_Assigned task_
Write out, exactly and in full, the line where "Switch to the Palettes tab" appears together with all lines that follow it in the entries below. Do not include pictures.

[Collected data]
# # # # # # #
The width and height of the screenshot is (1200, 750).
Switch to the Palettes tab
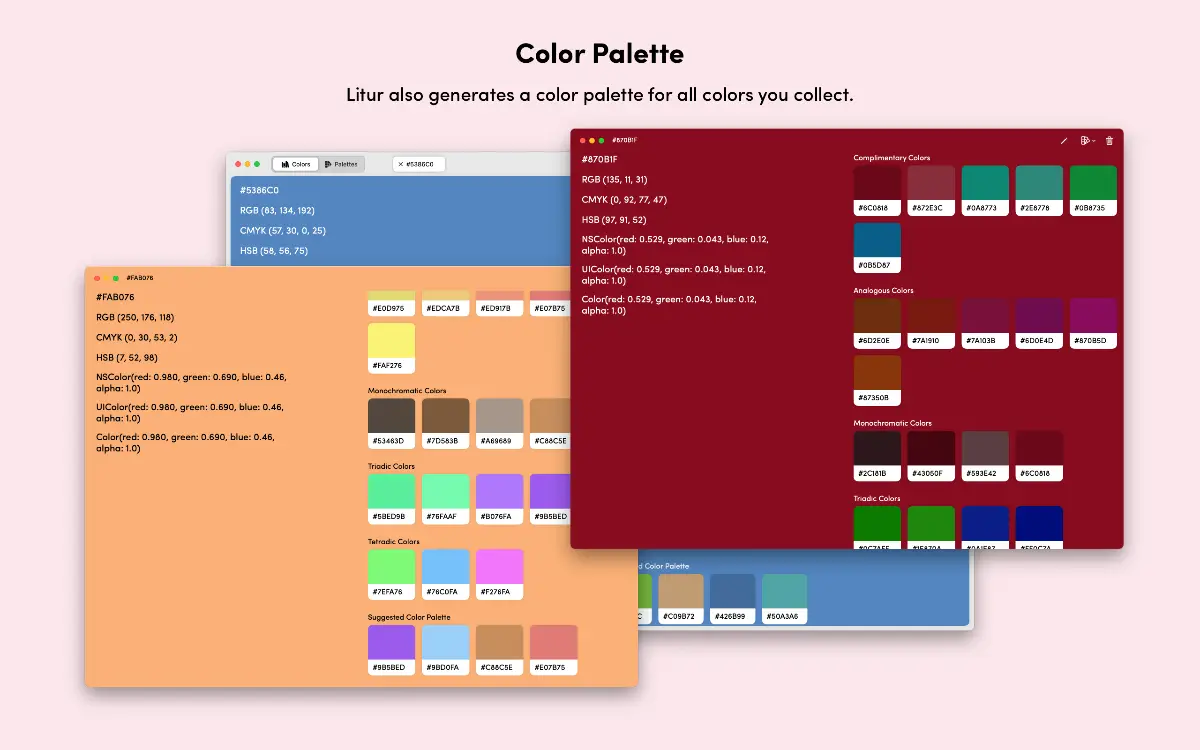coord(341,164)
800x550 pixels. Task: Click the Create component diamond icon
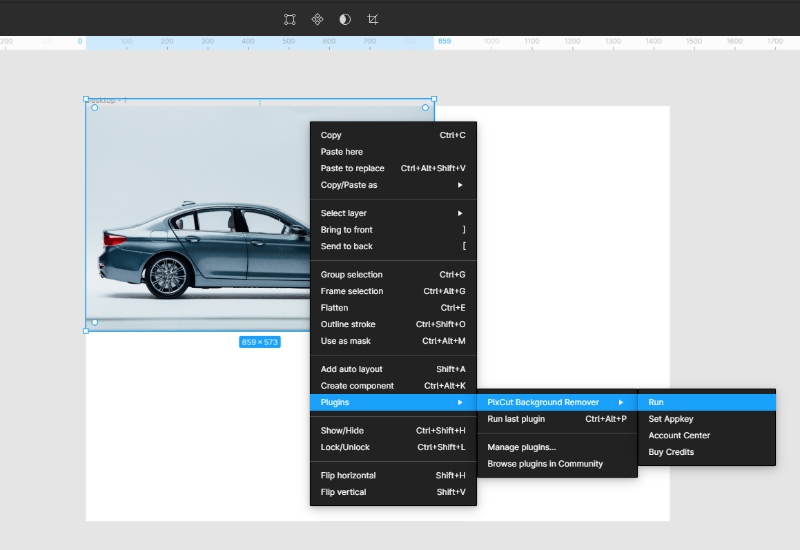317,19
# # # # # # #
_Answer space_
Switch to the Palettes tab
coord(341,164)
800x550 pixels. Task: Click the Create component diamond icon
317,19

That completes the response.